Charlie Cox is the Man Without Fear

First Look At The Marvel / Netflix Daredevil

by James White |
Published on

This weekend saw the New York Comic-Con hit the Big Apple and Marvel was, naturally, there in force. There were peeks at upcoming projects aplenty, but few drew as much interest as the first official glimpse of Charlie Cox and co. in the company’s Daredevil series, set to hit Netflix next year.

The imagery in this new take on the vigilante hero is clearly inspired by Frank Miller and John Romita Jr.’s Daredevil: Man Without Fear run, with a darker, less leathery costume (at least to begin with) and a chance to go to creepier places than the movie ever could.

Cox, of course, is playing lawyer Matt Murdock, blinded as a young man in an accident that also heightened his other senses and gave him an echolocation-style way of “seeing” the world through sound.

We already know that Deborah Ann Woll is playing Karen Page, with Elden Henson as Matt’s pal and law practice partner Foggy Nelson. Vincent D’Onofrio is Wilson Fisk, AKA Big Bad The Kingpin, and we finally learned who Rosario Dawson will be embodying: she’s Claire Temple, described by producer Jeph Loeb as “a nurse who works at night” winking that there’s a chance she’ll become the series’ version of the comics’ character Night Nurse, more traditionally associated with Luke Cage. Given that he’s the focus of one of the other Marvel/Netflix series, we predict she’ll also show up there.

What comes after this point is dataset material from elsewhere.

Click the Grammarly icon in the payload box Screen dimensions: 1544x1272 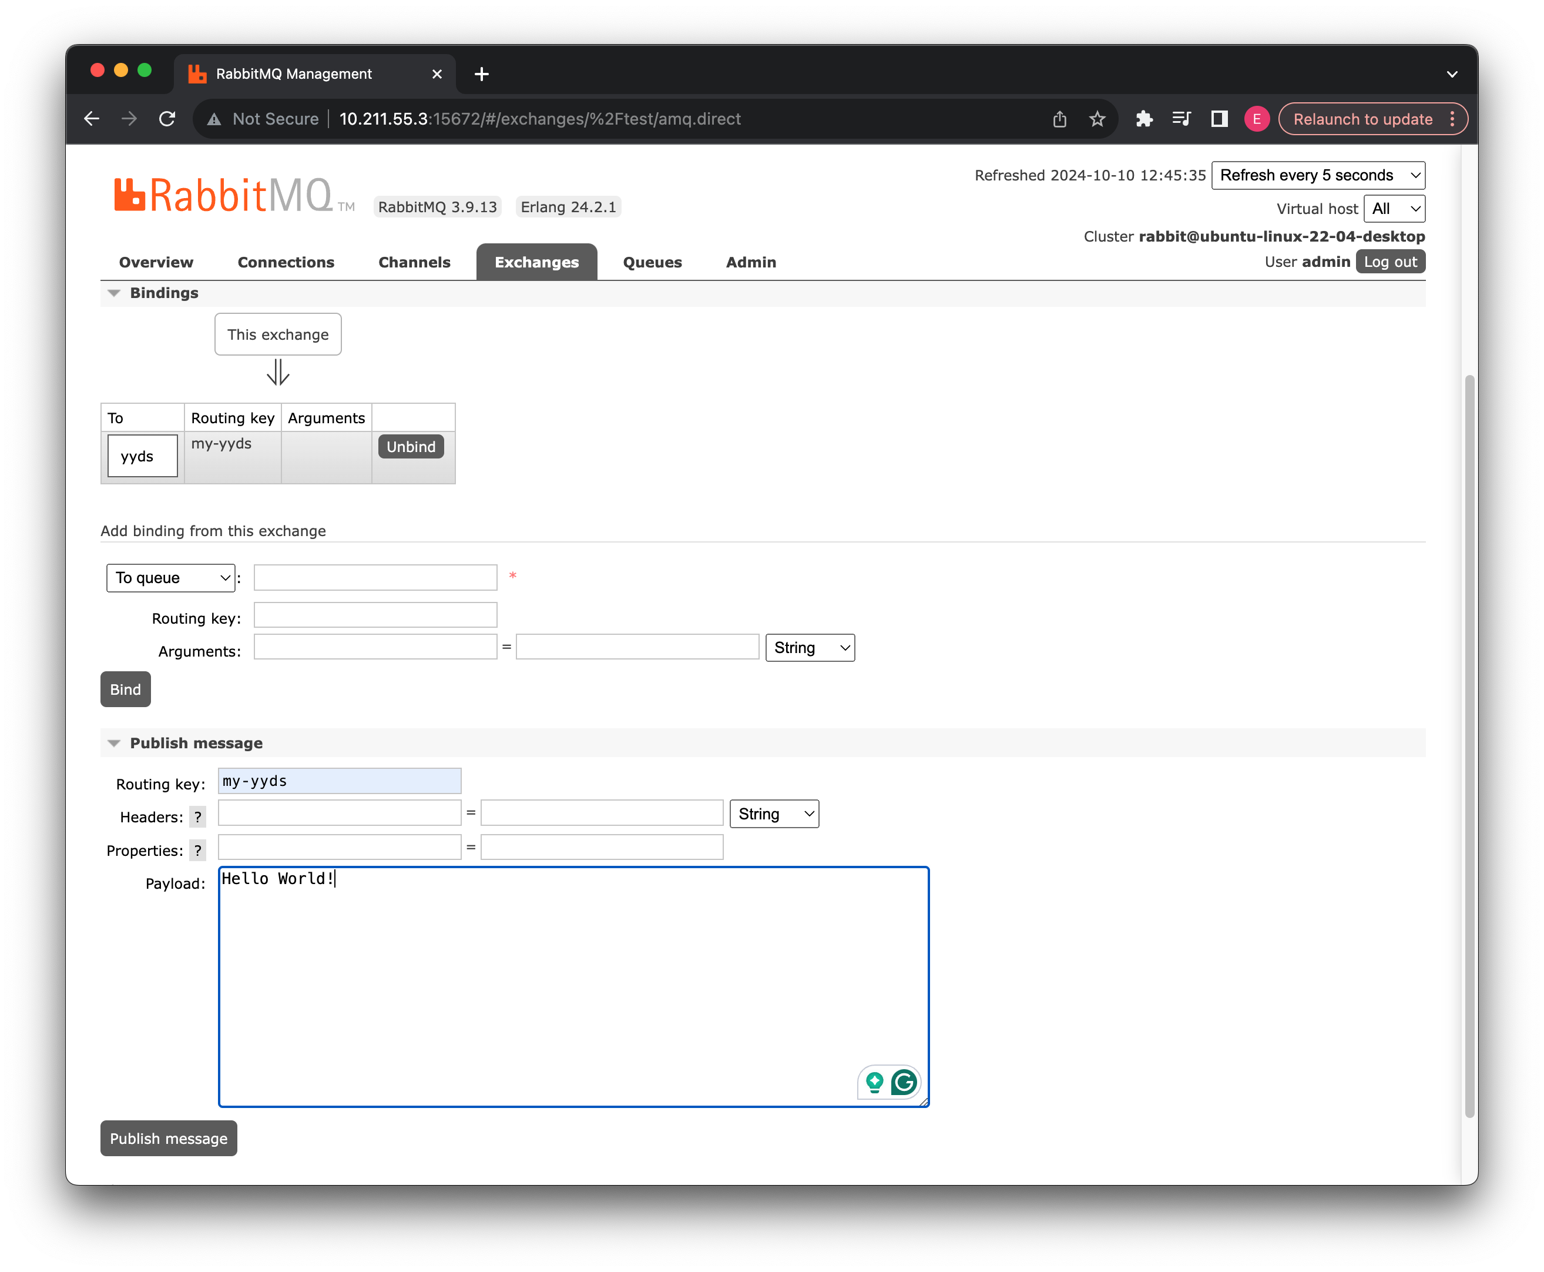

There were also new casting announcements, including Man Of Steel’s Ayelet Zurer as art gallery owner Vanessa Marianna, who will become involved with Fisk; Bob Gunton as Leland Owlsley (destined to be the villainous Owl); Tobey Leonard Moore as Wesley, Fisk’s assistant and Vondie Curtis Hall as journalist Ben Urich

“What I love about this show is the moral grey area that’s inherent to Daredevil,” ‎‎showrunner Steven S. DeKnight said at the panel. “He’s one day away from becoming Frank Castle instead of Matt Murdock.”

As for Cox, he summed up the main character thusly: “We’re meeting a man who believes in law and justice, and at night he is taking law into his own hands. And all the time in-between is spent battling with that concept.”